In California, some lawmakers want to give residents direct control over the futures of their libraries. A bill awaiting a vote in the state Senate would require the public's approval and a clear demonstration of cost savings before a local governing body could hire LSSI. Among the bill's biggest boosters: the powerful Service Employees International Union, whose members often staff the libraries targeted for LSSI privatization.
"Taxpayers and the public deserve basic safeguards before such a valuable community asset is privatized," the union's California branch said in a statement last week.
Local leaders in Stockton, Calif., considered privatizing but ultimately decided against it, in part because of concerns raised by city residents, Ms. Raphael said.
Those misgivings may have been driven by controversies in Fargo, N.D., and Jersey City, N.J., along with other communities that signed contracts with LSSI only to terminate them early. In Fargo, the library board voted in 2003 to cancel the two-year deal after just eight months, citing concerns about mounting bills, according to the trade publication Library Journal.
Another reason communities should think twice before making the switch, according to the ALA, is that salaries of library workers are matters of public record while the wages of private employees are not subject to right-to-know laws.
Disputes also have erupted over the definition of the services. LSSI refers to them as "outsourcing" and rejects the term privatization, while Ms. Raphael views outsourcing as the use of contractors for tasks such as placing plastic jackets on books or cleaning restrooms.
Regardless, some communities see their libraries as more appealing targets for savings than police departments, fire departments or other agencies that provide essential services.
Since the economic downturn of 2008, Ms. Raphael said, the idea has only grown in popularity.
LSSI doesn't seek out clients. Instead, the company waits for cash-strapped governments to request its services, said CEO Brad King. He told The Washington Times that LSSI typically signs a three- or five-year contract with a local government, and the price often depends on what officials think their taxpayers can afford. LSSI, he said, makes a deliberate effort to keep familiar faces behind librarians' desks.
"The company offered jobs to more than 98 percent of the incumbent staff members who applied," he said. "Of those offers, more than 95 percent were accepted."
In most cases, he said, LSSI matches or exceeds salaries.
Frank A. Pezzanite, who co-founded the company in 1981 and now serves as executive chairman, was far more caustic in a New York Times article last year during a fight over LSSI's contract to run the library system in Santa Clarita, Calif., the fourth-largest city in Los Angeles County.
Mr.

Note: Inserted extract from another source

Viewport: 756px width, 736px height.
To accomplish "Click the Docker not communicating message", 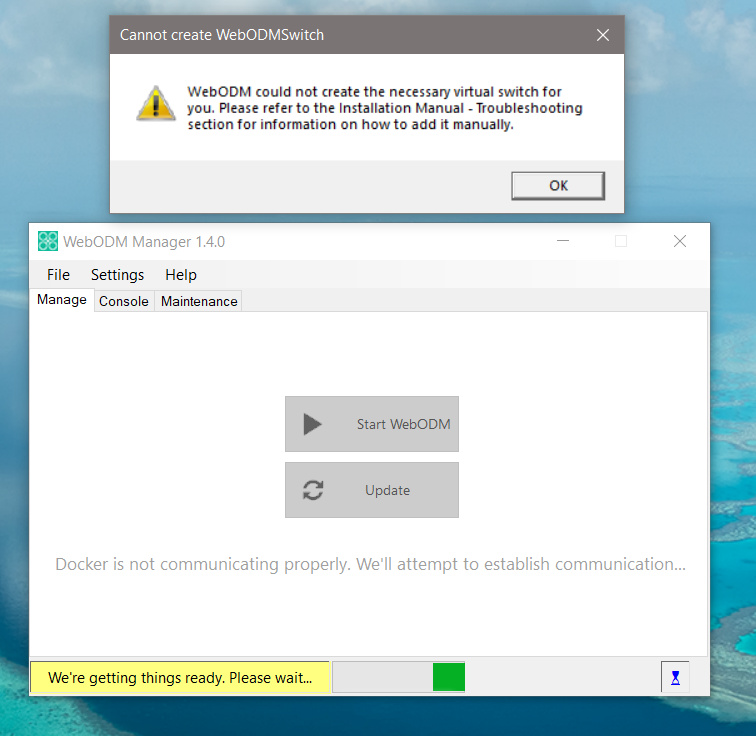I will click(x=370, y=564).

Pezzanite told the newspaper that many municipal libraries are "atrocious."
"Their policies are all about job security," he said. "That's why the profession is nervous about us. You can go to a library for 35 years and never have to do anything and then have your retirement. We're not running our company that way. You come to us, you're going to have to work."
While some communities have resisted LSSI, others have embraced the concept.

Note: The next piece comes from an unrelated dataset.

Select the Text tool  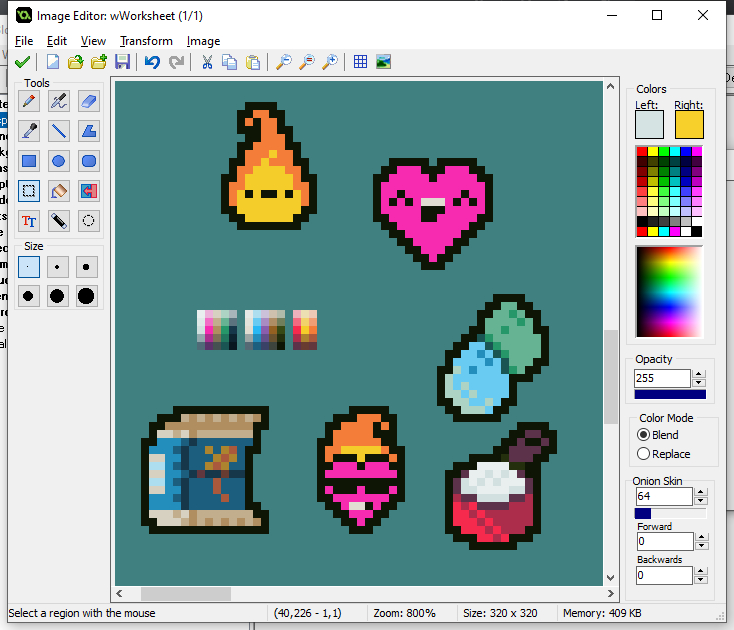coord(30,220)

The central Texas city of Leander partnered with LSSI from Day One. The city opened its library, staffed by LSSI employees, in the spring of 2007, said Steve Bosak, director of Leander's Parks and Recreation Department, which oversees the library system.
Mr. Bosak said Leander budgeted $523,950 for its library system this fiscal year. Of that, $485,425 was funneled to LSSI. The remaining portion was spent on building maintenance and other tasks performed by city employees, he said.

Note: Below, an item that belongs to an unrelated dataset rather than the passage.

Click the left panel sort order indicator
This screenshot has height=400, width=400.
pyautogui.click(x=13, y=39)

"It's been seamless. It's still the city library, and we emphasize to [the library staff] that even though you're not employed by the city, you still represent the city. We're all one in this," he said. "So far, we haven't had any problems with it."
The company, Mr. King said, plans to expand. With struggling economies, he said, more communities are likely to make the switch.
"We'll keep our eye focused on satisfying our customers, and the future will take care of itself," Mr. King said.